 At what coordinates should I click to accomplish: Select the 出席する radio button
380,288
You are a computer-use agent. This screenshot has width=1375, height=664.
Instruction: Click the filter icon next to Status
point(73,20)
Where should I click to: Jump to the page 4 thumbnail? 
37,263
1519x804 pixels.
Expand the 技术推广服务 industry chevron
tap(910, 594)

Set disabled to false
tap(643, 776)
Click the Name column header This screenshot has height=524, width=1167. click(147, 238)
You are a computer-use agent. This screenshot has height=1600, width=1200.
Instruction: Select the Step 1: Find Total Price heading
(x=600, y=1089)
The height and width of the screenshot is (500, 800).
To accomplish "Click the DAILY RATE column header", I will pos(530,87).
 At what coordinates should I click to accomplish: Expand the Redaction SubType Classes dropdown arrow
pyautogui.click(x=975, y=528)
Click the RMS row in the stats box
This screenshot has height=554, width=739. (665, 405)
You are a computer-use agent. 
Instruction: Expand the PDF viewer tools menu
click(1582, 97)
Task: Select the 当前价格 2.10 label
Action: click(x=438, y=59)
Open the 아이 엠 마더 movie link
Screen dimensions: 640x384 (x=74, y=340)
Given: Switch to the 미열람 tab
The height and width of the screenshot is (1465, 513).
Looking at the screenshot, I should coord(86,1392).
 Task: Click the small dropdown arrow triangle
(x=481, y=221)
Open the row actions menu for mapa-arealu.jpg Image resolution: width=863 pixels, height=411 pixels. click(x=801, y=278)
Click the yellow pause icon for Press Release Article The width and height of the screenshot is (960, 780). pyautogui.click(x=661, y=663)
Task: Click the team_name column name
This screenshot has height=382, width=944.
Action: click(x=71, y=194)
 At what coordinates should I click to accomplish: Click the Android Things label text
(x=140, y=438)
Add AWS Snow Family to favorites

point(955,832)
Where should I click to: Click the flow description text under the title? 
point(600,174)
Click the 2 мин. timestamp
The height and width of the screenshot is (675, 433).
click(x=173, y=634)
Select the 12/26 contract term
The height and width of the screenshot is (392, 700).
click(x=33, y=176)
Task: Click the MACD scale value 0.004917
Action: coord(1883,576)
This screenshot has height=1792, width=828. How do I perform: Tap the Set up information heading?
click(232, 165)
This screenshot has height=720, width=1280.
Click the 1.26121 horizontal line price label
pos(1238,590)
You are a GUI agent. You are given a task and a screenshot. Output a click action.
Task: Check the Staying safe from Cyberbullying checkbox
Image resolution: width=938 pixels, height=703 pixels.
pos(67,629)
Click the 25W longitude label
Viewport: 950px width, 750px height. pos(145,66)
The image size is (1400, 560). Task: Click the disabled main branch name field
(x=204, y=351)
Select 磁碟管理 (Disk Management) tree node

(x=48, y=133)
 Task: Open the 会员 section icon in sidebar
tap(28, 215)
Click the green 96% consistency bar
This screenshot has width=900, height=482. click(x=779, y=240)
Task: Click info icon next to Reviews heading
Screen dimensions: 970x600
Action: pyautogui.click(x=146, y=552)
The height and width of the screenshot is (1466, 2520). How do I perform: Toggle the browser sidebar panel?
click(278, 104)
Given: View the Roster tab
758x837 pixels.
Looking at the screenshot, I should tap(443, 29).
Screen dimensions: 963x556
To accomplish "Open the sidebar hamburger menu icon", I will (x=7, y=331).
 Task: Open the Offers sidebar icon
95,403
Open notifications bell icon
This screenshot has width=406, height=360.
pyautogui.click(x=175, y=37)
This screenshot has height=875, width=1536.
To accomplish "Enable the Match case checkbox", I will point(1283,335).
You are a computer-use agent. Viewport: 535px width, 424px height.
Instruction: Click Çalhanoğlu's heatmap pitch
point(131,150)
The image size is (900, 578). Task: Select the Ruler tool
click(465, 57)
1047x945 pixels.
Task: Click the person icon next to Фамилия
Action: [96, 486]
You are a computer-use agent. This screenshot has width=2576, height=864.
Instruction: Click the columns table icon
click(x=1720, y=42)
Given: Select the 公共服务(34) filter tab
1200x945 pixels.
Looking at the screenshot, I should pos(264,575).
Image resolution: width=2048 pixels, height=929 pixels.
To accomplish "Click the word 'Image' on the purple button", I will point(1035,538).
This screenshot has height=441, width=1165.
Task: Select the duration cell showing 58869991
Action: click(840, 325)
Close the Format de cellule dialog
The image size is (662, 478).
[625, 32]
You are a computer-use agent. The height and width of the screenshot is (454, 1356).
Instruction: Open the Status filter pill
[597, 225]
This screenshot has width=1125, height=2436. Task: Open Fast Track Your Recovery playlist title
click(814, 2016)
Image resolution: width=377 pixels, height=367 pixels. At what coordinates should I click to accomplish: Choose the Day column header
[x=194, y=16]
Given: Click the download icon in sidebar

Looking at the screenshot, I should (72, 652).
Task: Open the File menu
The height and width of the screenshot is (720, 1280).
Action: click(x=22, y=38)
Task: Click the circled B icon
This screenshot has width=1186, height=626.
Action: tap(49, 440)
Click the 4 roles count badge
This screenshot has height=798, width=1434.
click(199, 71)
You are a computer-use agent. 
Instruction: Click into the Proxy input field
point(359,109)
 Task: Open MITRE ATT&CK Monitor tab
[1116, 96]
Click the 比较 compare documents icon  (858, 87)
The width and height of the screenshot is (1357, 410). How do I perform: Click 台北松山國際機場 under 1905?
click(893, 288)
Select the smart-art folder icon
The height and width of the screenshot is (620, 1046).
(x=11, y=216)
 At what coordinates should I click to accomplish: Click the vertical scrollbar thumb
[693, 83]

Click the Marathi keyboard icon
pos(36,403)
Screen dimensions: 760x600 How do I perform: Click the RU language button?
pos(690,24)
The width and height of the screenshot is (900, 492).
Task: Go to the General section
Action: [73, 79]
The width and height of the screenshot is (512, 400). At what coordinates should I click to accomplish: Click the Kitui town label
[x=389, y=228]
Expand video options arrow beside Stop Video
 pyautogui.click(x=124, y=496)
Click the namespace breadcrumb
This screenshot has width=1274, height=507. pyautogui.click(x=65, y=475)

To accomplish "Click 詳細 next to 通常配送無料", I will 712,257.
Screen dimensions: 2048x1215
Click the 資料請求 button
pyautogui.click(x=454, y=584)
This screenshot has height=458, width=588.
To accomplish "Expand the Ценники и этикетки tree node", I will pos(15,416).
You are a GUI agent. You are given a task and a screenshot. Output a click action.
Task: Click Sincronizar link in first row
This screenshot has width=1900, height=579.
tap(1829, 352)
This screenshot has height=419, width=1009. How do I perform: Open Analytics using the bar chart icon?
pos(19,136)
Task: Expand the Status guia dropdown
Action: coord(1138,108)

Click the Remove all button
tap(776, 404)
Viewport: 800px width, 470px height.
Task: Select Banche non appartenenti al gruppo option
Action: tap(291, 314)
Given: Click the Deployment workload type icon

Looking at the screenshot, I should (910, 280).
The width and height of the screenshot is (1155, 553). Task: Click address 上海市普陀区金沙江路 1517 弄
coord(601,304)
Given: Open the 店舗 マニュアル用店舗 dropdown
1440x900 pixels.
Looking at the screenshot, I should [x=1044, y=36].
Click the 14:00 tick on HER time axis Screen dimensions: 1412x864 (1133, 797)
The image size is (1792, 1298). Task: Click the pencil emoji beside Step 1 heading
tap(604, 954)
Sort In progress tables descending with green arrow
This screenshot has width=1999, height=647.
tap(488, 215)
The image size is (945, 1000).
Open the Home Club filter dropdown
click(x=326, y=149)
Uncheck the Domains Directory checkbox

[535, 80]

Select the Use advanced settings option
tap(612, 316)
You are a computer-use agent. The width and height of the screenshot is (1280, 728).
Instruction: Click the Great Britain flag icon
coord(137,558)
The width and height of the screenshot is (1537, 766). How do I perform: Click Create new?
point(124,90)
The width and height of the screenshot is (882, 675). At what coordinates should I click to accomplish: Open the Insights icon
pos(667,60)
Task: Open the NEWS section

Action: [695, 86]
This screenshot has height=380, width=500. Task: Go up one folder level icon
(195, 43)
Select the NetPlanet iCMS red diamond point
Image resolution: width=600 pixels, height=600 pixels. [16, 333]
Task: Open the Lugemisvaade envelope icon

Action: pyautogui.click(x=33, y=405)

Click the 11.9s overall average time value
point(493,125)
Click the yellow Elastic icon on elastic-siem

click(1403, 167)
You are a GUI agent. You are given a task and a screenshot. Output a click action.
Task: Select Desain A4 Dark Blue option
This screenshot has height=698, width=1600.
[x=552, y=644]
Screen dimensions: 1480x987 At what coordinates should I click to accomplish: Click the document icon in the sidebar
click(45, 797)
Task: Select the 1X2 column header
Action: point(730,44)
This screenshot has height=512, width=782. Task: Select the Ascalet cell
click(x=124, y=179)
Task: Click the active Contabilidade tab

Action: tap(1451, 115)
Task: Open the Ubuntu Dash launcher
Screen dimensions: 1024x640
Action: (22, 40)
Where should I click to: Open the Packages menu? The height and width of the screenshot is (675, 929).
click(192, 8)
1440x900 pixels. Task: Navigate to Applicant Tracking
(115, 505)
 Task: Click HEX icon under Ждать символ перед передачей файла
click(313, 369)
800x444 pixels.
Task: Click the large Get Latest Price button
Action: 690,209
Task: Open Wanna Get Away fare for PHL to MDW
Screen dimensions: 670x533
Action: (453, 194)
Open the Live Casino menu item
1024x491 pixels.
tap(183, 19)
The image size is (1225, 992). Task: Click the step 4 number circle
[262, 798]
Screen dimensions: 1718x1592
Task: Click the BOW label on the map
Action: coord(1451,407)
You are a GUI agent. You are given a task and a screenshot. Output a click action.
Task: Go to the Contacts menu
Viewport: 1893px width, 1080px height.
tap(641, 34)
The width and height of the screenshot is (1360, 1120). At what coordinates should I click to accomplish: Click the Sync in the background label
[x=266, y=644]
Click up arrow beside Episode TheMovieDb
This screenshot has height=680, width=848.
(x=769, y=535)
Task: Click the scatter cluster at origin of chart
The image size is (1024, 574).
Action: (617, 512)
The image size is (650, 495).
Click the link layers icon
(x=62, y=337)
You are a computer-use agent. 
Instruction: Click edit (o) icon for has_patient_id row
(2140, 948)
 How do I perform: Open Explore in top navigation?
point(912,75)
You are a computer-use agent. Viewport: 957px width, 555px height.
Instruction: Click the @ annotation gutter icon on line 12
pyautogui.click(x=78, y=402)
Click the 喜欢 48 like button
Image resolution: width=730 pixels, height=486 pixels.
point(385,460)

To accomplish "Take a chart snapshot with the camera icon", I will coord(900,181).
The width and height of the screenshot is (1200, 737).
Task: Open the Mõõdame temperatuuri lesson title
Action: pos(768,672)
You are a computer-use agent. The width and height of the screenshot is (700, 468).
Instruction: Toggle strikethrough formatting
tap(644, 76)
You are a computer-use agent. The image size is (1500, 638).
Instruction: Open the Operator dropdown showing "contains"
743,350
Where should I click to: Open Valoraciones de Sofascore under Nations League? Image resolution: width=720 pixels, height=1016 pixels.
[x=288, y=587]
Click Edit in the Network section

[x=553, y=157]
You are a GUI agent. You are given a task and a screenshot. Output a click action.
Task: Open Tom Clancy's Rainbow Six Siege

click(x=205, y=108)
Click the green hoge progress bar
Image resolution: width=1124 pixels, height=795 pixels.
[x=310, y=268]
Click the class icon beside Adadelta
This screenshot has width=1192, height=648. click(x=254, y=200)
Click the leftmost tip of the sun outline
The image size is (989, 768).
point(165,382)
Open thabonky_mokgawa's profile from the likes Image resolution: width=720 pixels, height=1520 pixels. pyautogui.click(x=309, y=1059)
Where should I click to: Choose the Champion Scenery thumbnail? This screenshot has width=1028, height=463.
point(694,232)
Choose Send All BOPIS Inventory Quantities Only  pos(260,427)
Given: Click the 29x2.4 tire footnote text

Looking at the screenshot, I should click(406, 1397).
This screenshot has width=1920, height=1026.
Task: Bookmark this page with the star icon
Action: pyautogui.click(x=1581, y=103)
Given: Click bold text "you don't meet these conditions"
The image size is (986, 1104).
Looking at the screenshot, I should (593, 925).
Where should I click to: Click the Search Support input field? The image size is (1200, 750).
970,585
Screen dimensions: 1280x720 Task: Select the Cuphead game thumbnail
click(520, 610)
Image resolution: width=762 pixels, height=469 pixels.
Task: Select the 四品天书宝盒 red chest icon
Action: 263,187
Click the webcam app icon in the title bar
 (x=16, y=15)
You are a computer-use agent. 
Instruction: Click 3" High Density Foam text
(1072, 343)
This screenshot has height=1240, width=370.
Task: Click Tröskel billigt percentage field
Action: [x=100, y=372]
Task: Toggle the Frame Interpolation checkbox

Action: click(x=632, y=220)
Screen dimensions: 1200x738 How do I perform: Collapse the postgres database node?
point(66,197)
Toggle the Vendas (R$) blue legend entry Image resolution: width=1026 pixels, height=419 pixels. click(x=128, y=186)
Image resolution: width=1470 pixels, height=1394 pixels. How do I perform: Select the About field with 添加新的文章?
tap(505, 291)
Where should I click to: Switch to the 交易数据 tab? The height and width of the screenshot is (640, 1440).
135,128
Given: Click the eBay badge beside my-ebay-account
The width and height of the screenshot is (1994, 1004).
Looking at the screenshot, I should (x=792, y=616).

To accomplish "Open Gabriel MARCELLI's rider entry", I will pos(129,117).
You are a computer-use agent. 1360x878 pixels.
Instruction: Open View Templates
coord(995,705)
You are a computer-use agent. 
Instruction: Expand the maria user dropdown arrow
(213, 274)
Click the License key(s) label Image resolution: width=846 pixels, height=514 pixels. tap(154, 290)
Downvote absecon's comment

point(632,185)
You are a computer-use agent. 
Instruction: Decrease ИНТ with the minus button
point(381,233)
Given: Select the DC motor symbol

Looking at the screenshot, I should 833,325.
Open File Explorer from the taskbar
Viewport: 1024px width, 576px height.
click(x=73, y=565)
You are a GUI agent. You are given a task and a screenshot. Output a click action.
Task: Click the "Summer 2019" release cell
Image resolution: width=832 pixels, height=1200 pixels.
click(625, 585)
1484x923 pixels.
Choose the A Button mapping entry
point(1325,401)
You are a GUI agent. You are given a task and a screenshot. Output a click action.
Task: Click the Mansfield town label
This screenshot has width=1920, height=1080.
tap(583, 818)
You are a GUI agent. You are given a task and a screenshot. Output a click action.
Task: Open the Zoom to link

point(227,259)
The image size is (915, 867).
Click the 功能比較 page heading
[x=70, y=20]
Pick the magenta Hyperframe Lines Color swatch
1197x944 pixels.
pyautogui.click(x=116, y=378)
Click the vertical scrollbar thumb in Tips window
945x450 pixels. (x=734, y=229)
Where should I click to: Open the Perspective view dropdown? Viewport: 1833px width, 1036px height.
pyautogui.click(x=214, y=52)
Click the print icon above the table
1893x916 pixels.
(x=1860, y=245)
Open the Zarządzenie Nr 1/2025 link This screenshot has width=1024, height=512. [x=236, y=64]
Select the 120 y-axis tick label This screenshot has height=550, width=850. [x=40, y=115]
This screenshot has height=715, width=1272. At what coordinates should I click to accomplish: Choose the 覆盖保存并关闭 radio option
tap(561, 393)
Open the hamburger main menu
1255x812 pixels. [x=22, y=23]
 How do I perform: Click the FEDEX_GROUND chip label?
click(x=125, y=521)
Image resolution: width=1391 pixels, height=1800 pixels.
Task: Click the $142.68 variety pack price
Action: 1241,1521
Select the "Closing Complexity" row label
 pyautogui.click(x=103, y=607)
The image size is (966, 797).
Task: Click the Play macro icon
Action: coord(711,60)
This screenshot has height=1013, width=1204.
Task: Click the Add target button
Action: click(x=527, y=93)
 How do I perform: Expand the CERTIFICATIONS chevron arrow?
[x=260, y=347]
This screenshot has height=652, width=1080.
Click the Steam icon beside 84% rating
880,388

What is required: From the first line above through the line that contains "The height and width of the screenshot is (500, 800).", quote each line exactly. Output nothing more.

Output below:
 At what coordinates should I click to accomplish: Select the 出席する radio button
380,288
You are a computer-use agent. This screenshot has width=1375, height=664.
Instruction: Click the filter icon next to Status
point(73,20)
Where should I click to: Jump to the page 4 thumbnail? 
37,263
1519x804 pixels.
Expand the 技术推广服务 industry chevron
tap(910, 594)

Set disabled to false
tap(643, 776)
Click the Name column header This screenshot has height=524, width=1167. click(147, 238)
You are a computer-use agent. This screenshot has height=1600, width=1200.
Instruction: Select the Step 1: Find Total Price heading
(x=600, y=1089)
The height and width of the screenshot is (500, 800).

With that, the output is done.